A topic isn't a single word — it's a cluster of words that tend to mean the same kind of thing. LSA discovers these clusters automatically from a large corpus by noticing which words keep showing up in the same documents. We'll skip the math and pretend it's already been done.

Each person gets one document. Your doc has been pre-scored on each topic (0–3). Walk to your point. Raise your twine to your Topic C value.

Part 1 — Place yourself

The same six documents from the previous exercise, plus three new ones. The new ones use different vocabulary for the same ideas.
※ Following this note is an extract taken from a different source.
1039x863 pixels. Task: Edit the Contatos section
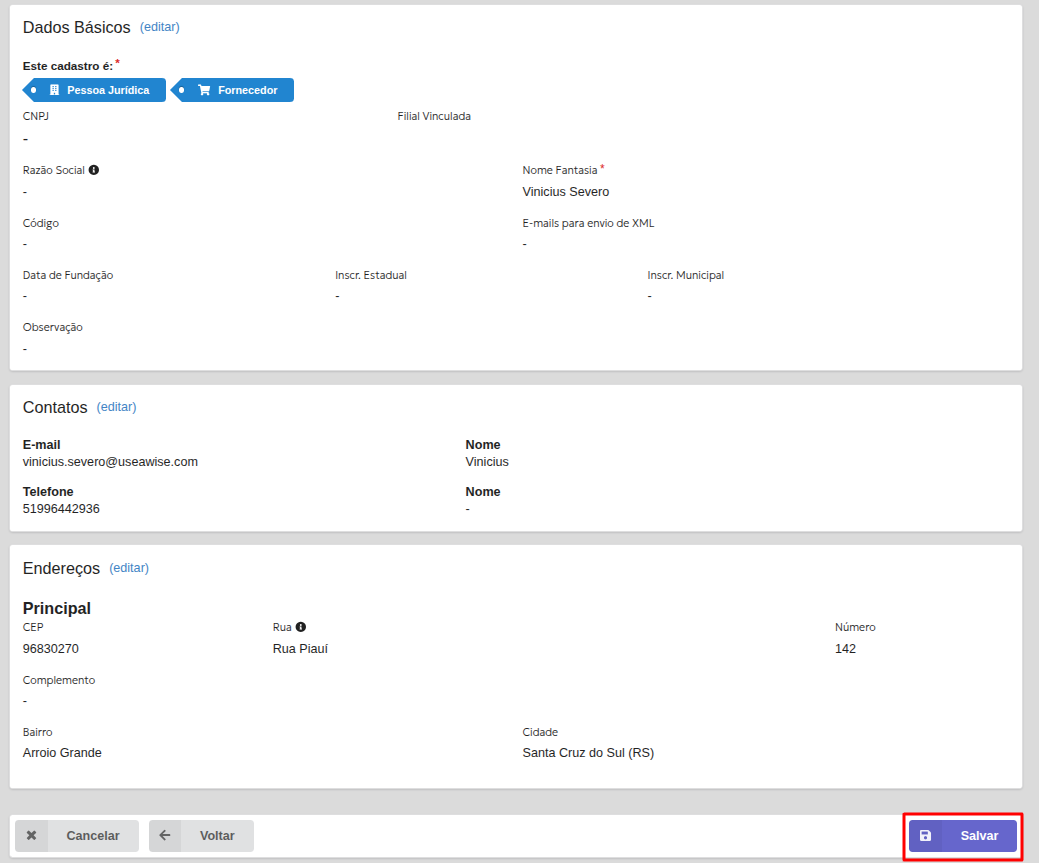pos(116,407)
Notice that the raw-word exercise would have placed them at the origin or near it — but in topic space, they land somewhere meaningful.
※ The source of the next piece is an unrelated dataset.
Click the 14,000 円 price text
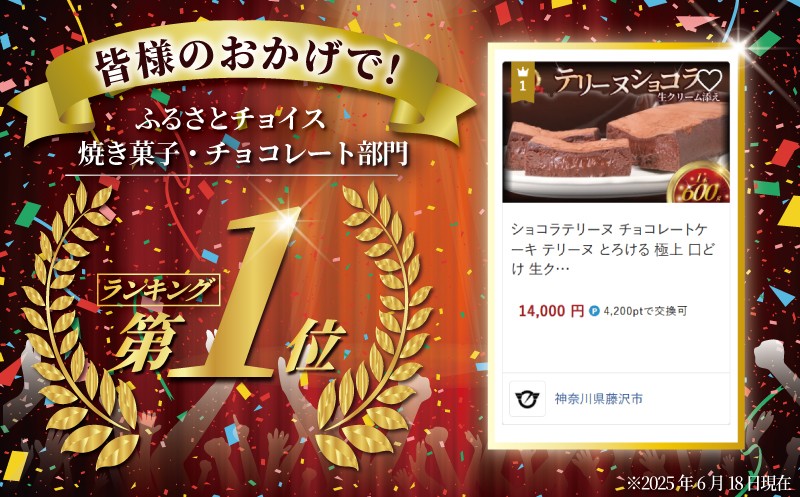The image size is (800, 497). (551, 311)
DocumentA: informationB: communityC: institution
Doc 1 — Reading Room013
Doc 2 — Census Report320
Doc 3 — Digital Library Project313
Doc 4 — The Protest030
Doc 5 — ML Intro300
Doc 6 — Community Librarian122
Doc 7 (NEW) — "The Archive"013
Doc 8 (NEW) — "Town Survey"320
Doc 9 (NEW) — "Branch Open House"122

The new documents

Doc 7 — "The Archive"

The old archive in the basement holds bound newspapers from the 1890s. A few patrons sit at the wooden tables turning brittle pages. The stacks smell of dust and varnish.

Doc 8 — "Town Survey"

The town survey collected records from every household this fall. Numbers from the survey suggest that residents are aging in place. Statistics will be released next month after researchers finish cross-checking the survey responses.

Doc 9 — "Branch Open House"

The new branch opened its doors on Saturday. Folks from the neighborhood toured the collection, met staff, and signed up for cards. Early sign-up numbers from the open house look promising.

Part 2 — Discussion

Doc 7 ("The Archive") and Doc 1 ("Reading Room") use almost no overlapping vocabulary — Doc 7 doesn't contain the word "library" or "people" at all. In the raw-word exercise, Doc 7 would have been at the origin. Now it's standing on top of Doc 1. Why?
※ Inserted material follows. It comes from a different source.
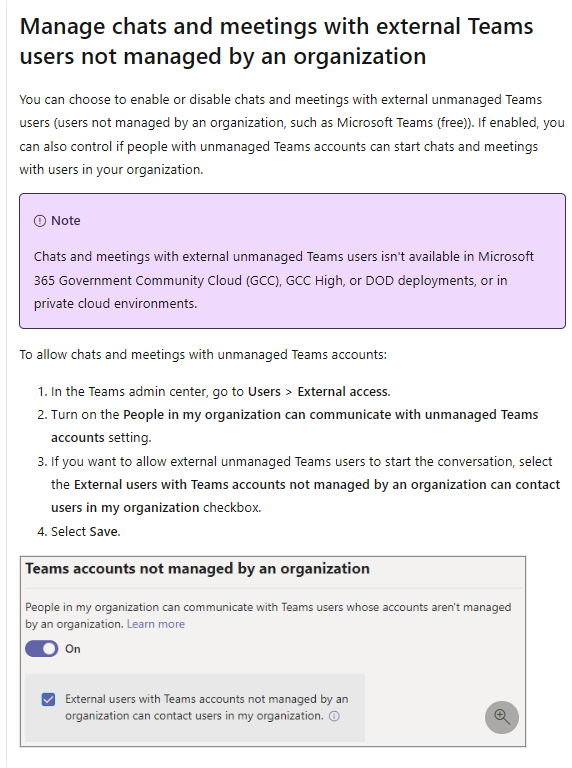Viewport: 572px width, 768px height.
Task: Click the Note label in the purple callout
Action: click(66, 221)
Doc 8 ("Town Survey") never says "data" or "people." But it lands next to Doc 2 ("Census Report"). What did the topic axes do for us that raw word counts couldn't?

Doc 9 ("Branch Open House") never says "library" or "people" either, yet it ends up right next to Doc 6. This is the synonymy problem solved.

What does it cost us? Where does this go wrong? (Hints: who decided what the topics are? what if a word means two different things?)